Applied Part 0. AgentClinic-production Laboratory
Status: Standard for the learning path. This part does not introduce a new technique. It explains how to read the second volume as a single laboratory branch after the first volume.
The first volume builds a small AgentClinic: routes, SQLite, feature specifications, checks, and reviews. In the second volume, the same project is used as a learning production model. We do not require real Kubernetes, Grafana, PagerDuty, or GitOps. These words denote roles in scenarios: where the signal came from, which action could be dangerous, where rollback is needed, and which artifact proves the solution.
If you read the chapters as a set of independent advanced tricks, the volume will quickly become heavy. Read it differently: one project, one main production pipeline, one growing package of evidence. For the default completion, use high_memory_usage; other incidents are needed as small laboratory windows for individual mechanisms.
Practical rule for the first pass: capstone/README.md must answer for one incident-case. A local example from another chapter may use a different incident, but only the verifiable principle is transferred to the completion package. For example, from autoscale_200pct the second case is not transferred, but the protective rule (guard) "do not expand the blast radius beyond quota" is. From cdn_error_budget_burn a new service is not transferred, but the anti-Goodhart invariant "MTTR cannot be improved at the cost of silent P0" is.
Before Reading
Part 0 is methodological, without a learning case. There are no steps and no control fact here; the task is to set the map of the volume and agree on the execution stack. From the next chapter, the standard "Before Reading" block returns and works as a contract between the chapter and the completion.
Goal
Before Chapter 1, you need to understand four things:
- which learning production case passes through the completion package;
- which files are considered the result of each chapter;
- which commands are actually runnable, and which are only the interface of a future production layer;
- where the learning minimum ends and the full implementation track begins.
End-to-end Case
The base scenario is called AgentClinic-production. This is the same AgentClinic, but now there is an operational pipeline around it. The main completion case is high_memory_usage in appointments-api: it is convenient to bring to webhook normalization, readiness gateway, trial run, and final evidence package.

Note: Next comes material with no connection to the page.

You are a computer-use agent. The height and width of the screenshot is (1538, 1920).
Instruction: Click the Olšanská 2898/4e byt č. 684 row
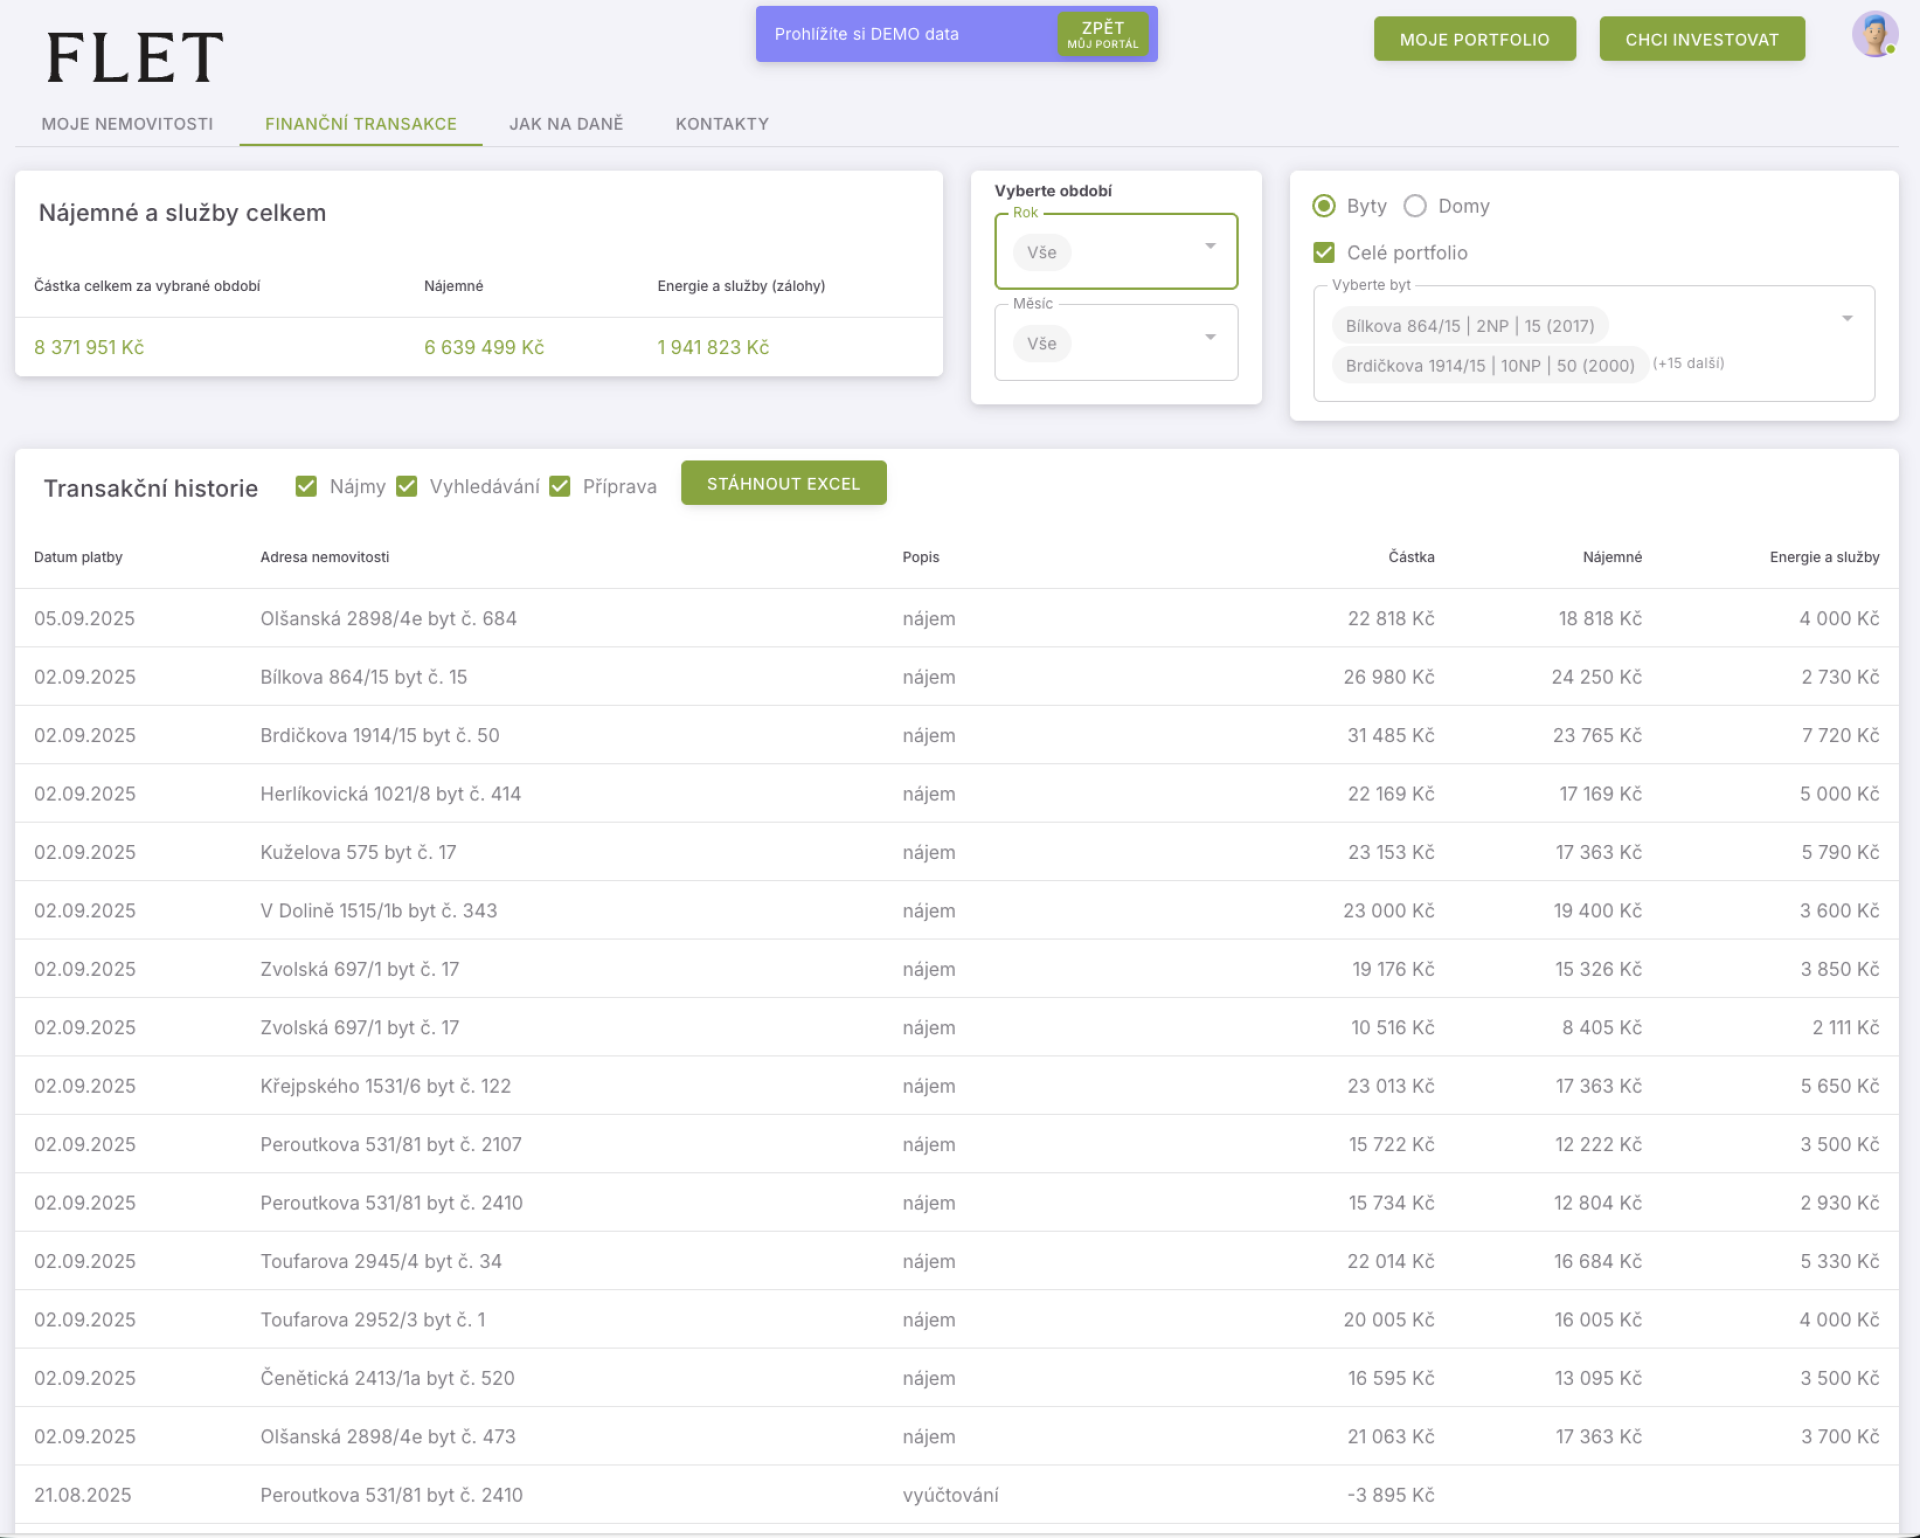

Additional cases show individual mechanisms, but are not required to be mixed in one capstone/.
- service
appointments-api; - alerts
high_memory_usage,autoscale_200pct,appointment_latency/appointment_latency_spike,node_not_ready,cdn_error_budget_burn; - specifications that must survive
/clear, model change, and review by another person; - prohibition on dangerous actions without evidence: expanding the blast radius, losing audit, silently closing P0, automatic bypass of rollback.

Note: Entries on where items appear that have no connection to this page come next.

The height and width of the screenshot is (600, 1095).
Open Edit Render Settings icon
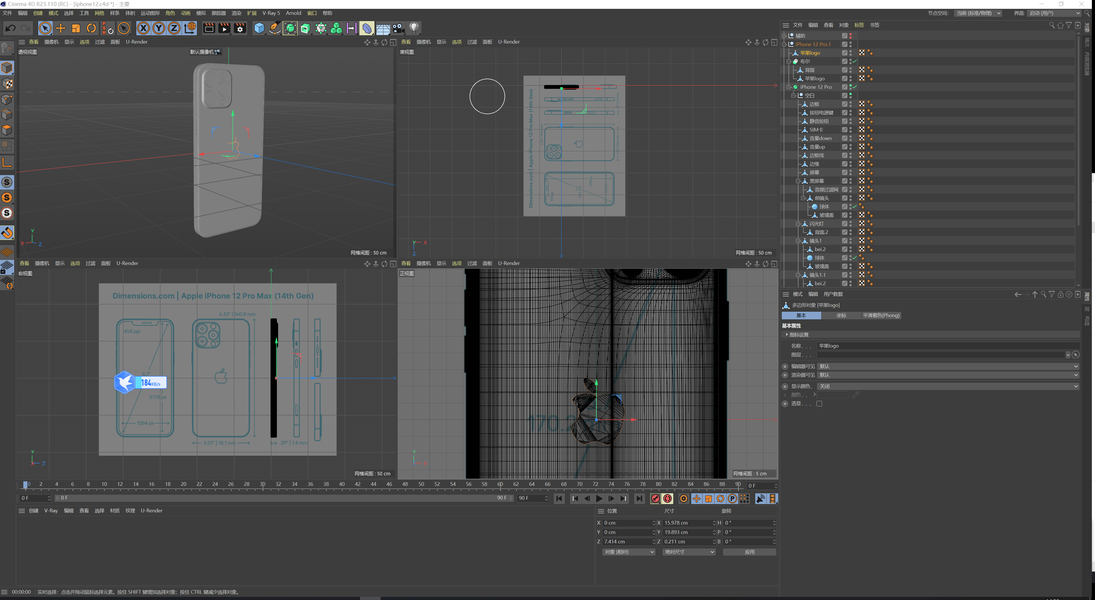[240, 28]
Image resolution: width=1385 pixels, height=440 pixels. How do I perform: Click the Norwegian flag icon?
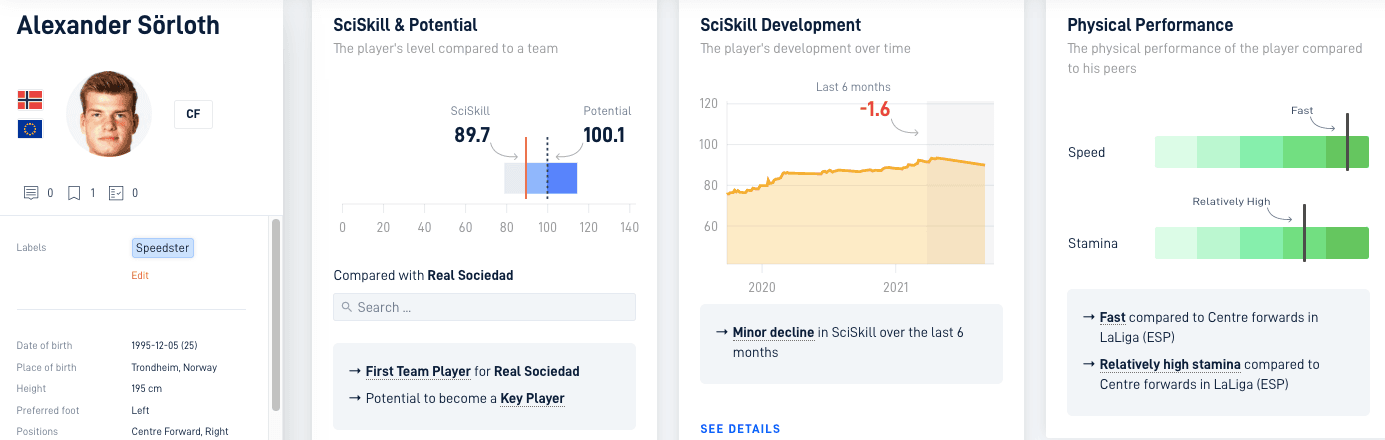(30, 100)
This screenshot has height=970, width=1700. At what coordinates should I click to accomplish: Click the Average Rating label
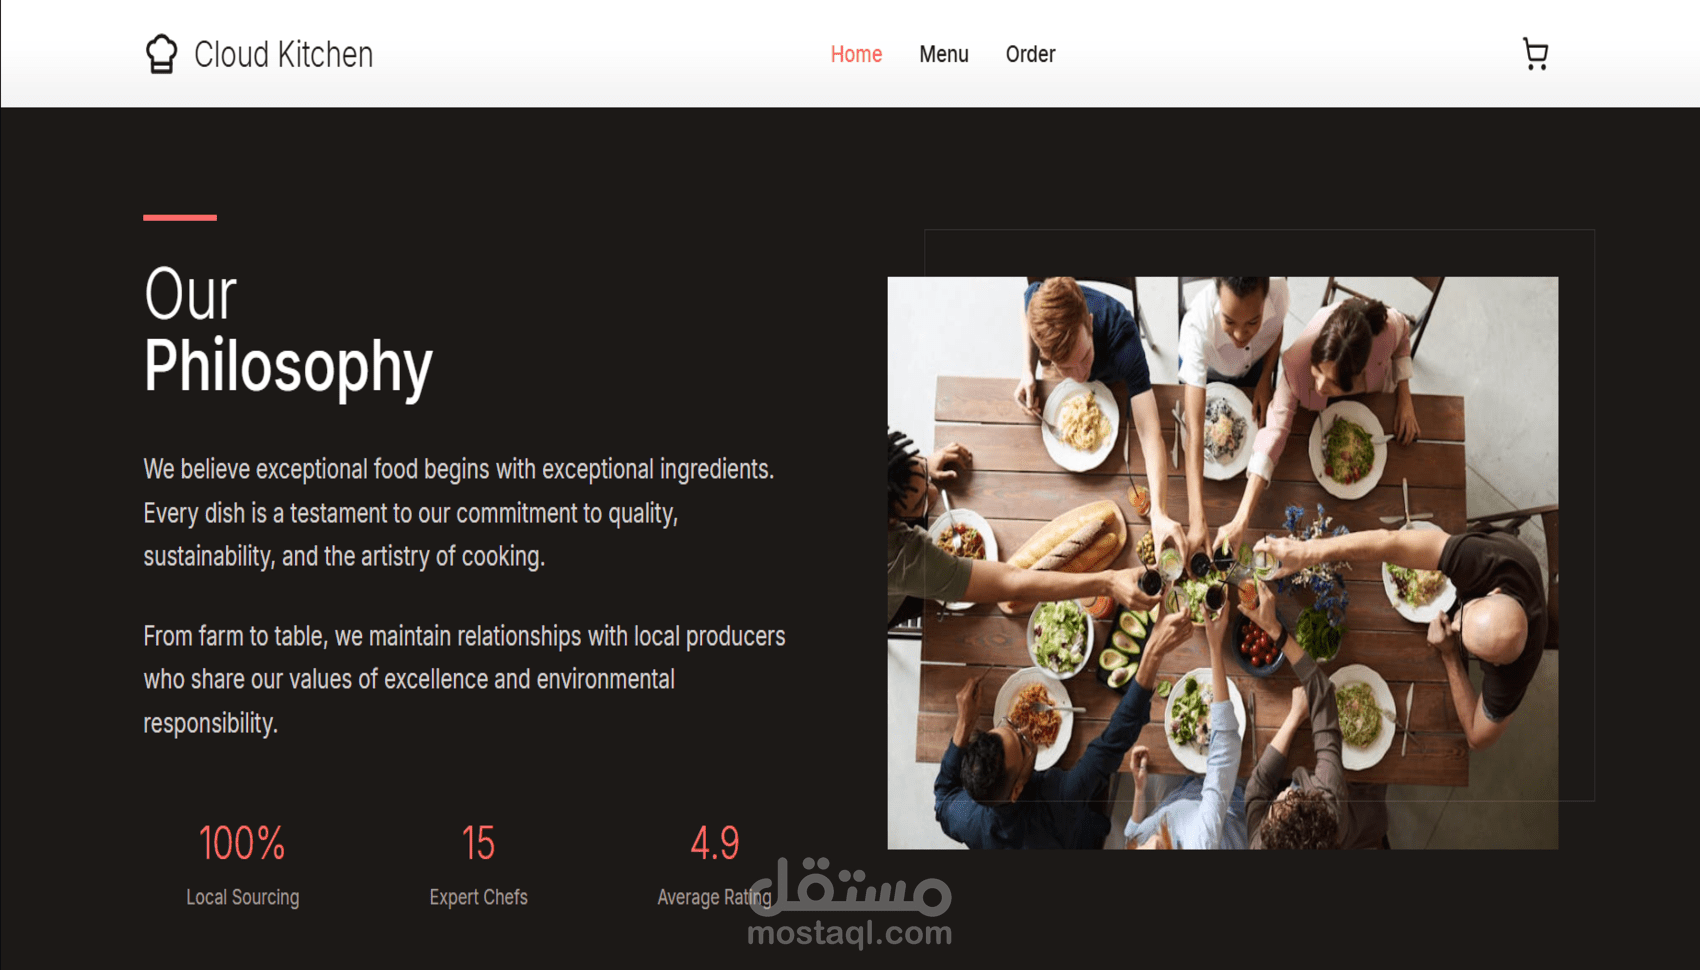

The learning branch does not need to contain real production code. Artifacts in capstone/, templates from examples/templates/, and runnable examples from examples/ are sufficient. If a chapter uses something other than high_memory_usage, record in capstone/ only the verifiable output: which defect, counterexample, budget risk, or invariant needs to be transferred to the main case.
Short transfer map:
| Local chapter case | What to transfer to high_memory_usage |
|---|---|
node_not_ready | requirement provenance and the rule "do not close without evidence of recovery" |
appointment_latency / appointment_latency_spike | one specification defect class or stress-mutator result (distinction: appointment_latency — general incident class "route /agents delay", appointment_latency_spike — specific learning payload in examples/stress-mutator/base/base_spec.json for chapters 2 and 5) |
autoscale_200pct | counterexample to expanding the blast radius or budget risk |
cdn_error_budget_burn | a pair of KPIs + guard metric against Goodharting |
Execution Stack
In the first volume, AgentClinic is a TypeScript application with Hono, server JSX, SQLite, and Vitest. This stack does not go anywhere: in the learning model AgentClinic-production, it remains the stack of the product itself.
In the second volume, a second layer of code appears — small runnable scripts in book2/examples/. They are written in Python stdlib and are only needed so that one person on their machine can run a minimal chapter example in a couple of seconds without raising infrastructure. This is not a change of the product stack and not a hint that production AgentClinic has been rewritten in Python. These are learning simulators: stress-mutator, duel, Spec CI, token budget, readiness calculator. In a real project, such checks are more often implemented as pre-commit, GitHub Actions, MCP tool, or a service on your own stack — Python here is just the cheapest language to run without building.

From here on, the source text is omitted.